◆ **STATED GOAL**: Add 32 to every number in the answer coordinates in the records below. Write out all the lines again, with the wording of each record, and leave the pictures out.

>> START

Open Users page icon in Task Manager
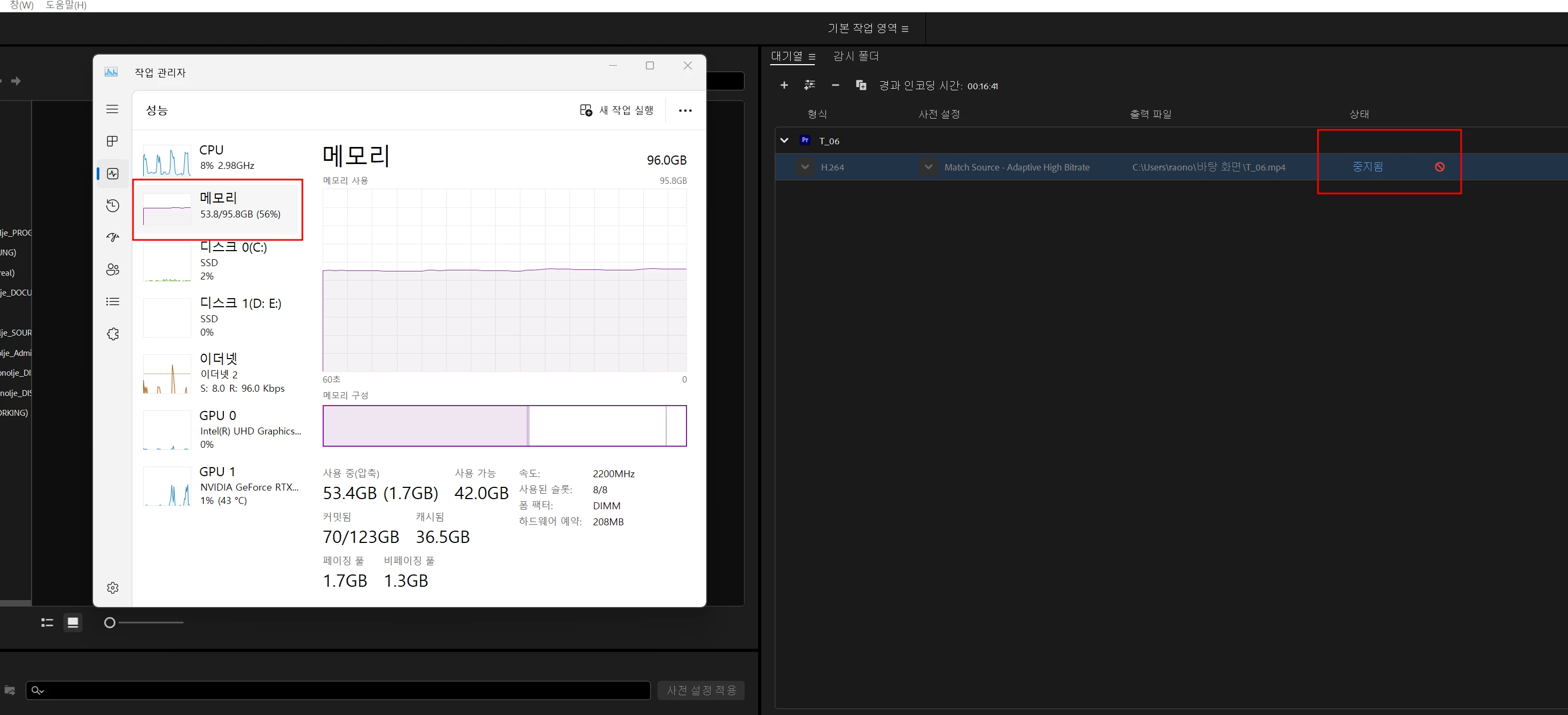[x=113, y=270]
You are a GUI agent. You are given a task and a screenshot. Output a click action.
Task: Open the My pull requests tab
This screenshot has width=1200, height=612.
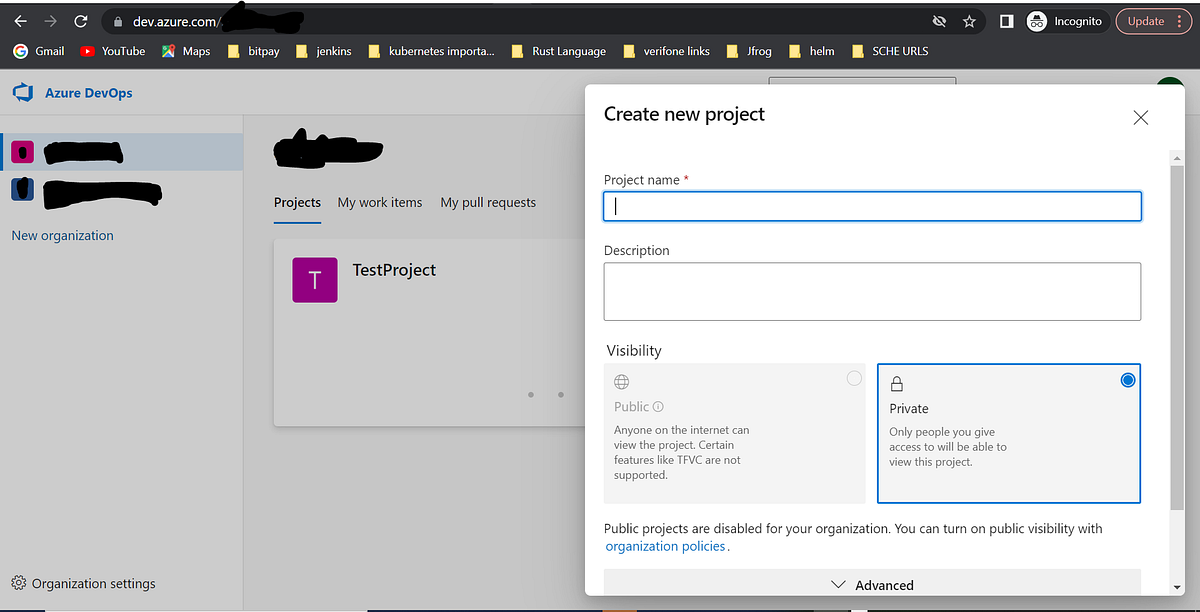488,202
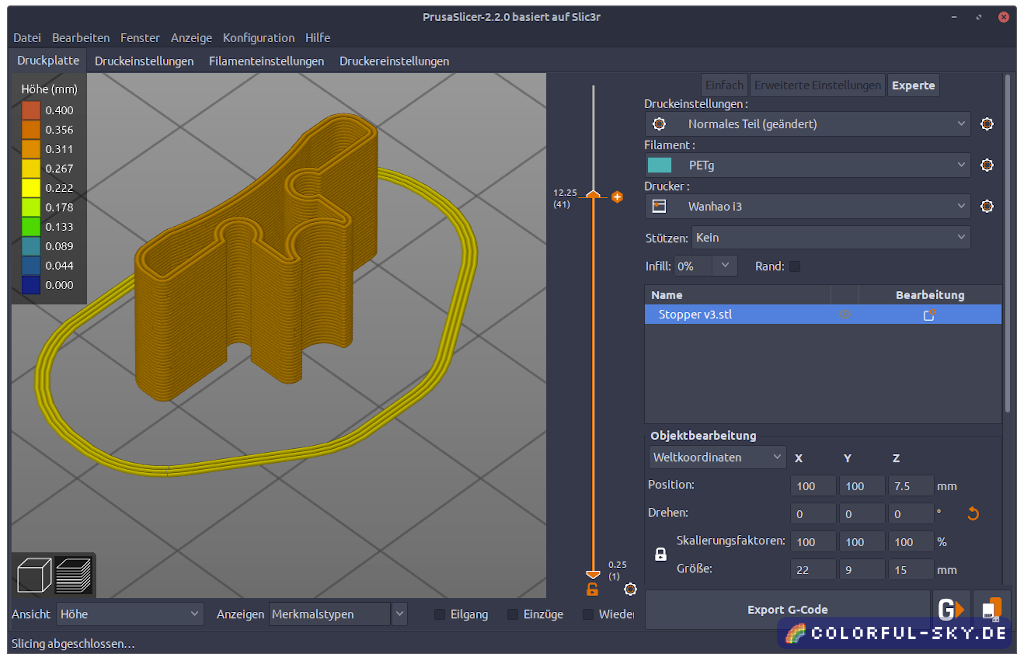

>> END

◆ **TASK RESPONSE**:
Open Users page icon in Task Manager
[x=145, y=302]
You are a GUI agent. You are given a task and a screenshot. Output a click action.
Task: Open the My pull requests tab
This screenshot has width=1200, height=612.
520,234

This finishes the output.